Sungguh, kita berharap politikus menyaring ungkapan dalam komunikasi publik. Kesantunan Susilo Bambang Yudhoyono dan Joko Widodo, dua presiden yang terkenal kalem, rupanya tidak dijadikan cermin di gedung parlemen. Tak jelas apakah kegemaran mengumpat di dunia politik akhir-akhir ini disebabkan sebagian politikus datang dari lingkungan yang tak disiplin menjaga prinsip-prinsip etika, mungkin juga dari keluarga yang tak kenal etiket pergaulan. Atau, mereka datang dari lingkungan yang baik, tetapi kekuasaan telah mengubah mereka.
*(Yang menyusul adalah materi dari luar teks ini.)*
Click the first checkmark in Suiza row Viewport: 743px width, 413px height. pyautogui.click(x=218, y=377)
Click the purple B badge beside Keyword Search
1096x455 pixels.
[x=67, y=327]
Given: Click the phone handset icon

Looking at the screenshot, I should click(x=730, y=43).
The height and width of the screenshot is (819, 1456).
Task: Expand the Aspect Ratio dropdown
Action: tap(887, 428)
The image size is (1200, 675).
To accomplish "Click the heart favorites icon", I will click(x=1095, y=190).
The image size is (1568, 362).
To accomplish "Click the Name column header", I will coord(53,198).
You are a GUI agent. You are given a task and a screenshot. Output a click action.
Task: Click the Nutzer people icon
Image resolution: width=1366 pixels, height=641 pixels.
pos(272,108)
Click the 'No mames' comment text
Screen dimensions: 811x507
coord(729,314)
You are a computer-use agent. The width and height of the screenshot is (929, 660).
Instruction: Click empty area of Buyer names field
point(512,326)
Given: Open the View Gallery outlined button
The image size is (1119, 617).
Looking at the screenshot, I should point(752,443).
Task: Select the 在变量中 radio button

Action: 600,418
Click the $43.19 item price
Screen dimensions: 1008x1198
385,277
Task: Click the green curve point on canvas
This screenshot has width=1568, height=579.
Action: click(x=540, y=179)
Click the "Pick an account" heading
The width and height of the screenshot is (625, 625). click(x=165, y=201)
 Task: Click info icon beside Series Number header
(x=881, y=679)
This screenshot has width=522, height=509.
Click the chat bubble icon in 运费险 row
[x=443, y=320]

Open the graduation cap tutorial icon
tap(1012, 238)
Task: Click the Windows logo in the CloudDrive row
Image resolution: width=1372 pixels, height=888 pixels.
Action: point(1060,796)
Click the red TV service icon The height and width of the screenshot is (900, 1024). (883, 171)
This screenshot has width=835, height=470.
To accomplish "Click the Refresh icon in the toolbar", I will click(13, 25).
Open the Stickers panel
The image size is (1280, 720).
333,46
Sarkasme dalam komunikasi politik akhir-akhir ini mengingatkan kita pada suasana politik 1960-an. Banyak media kala itu, sebagai corong partai-partai politik, mencetak kata-kata kasar untuk menyerang lawan.

Kehidupan politik kala itu: saling ancam dan gertak dengan gaya paling galak sonder peduli tata krama. Frasa-frasa atau nama-nama yang netral pun dibuatkan akronim yang bentuk dan bunyinya menjurus ke hal-hal yang tidak senonoh, misal Manikebu untuk Manifes Kebudayaan. Bunyi manikebu dekat dengan "mani kebo atau kerbau". PNI pimpinan Ali Sastroamidjojo dan Surachman oleh koran-koran pro-Orde Baru disebut PNI Asu (PNI Ali-Surachman). Orang yang mengerti bahasa Jawa bisa risi membaca akronim itu.

Di era berikutnya, selama 32 tahun Soeharto berkuasa, politik Indonesia membeku. Bagai dalam paduan suara, berbagai jenis suara didikte bernyanyi tunggal nada. Namun, setelah huru-hara 1998, banyak penganggur jadi politikus. Ruang publik pun hiruk-pikuk tiap hari.

Kini, siapa pun yang punya gadget leluasa menyuarakan opini terhadap segala persoalan. Orang Betawi bilang "adu bacot". Yang paling gede bacot ialah politikus, sebab setiap ucapan mereka dikutip wartawan. Kekasaran ungkapan dan diksi vulgar yang diproduksi, tanpa mereka sadari, masuk ke alam pikiran remaja dan anak-anak yang setiap saat mendengar, menyaksikan, dan membaca berita.

Teladan bahasa indah bertenaga dari orator besar Bung Karno dan bahasa intelek Bung Hatta tak berbekas dalam jiwa banyak politikus zaman mereka. Begitu juga tampaknya kesantunan Yudhoyono dan Jokowi tak pernah sempat direnungkan oleh politikus masa kini.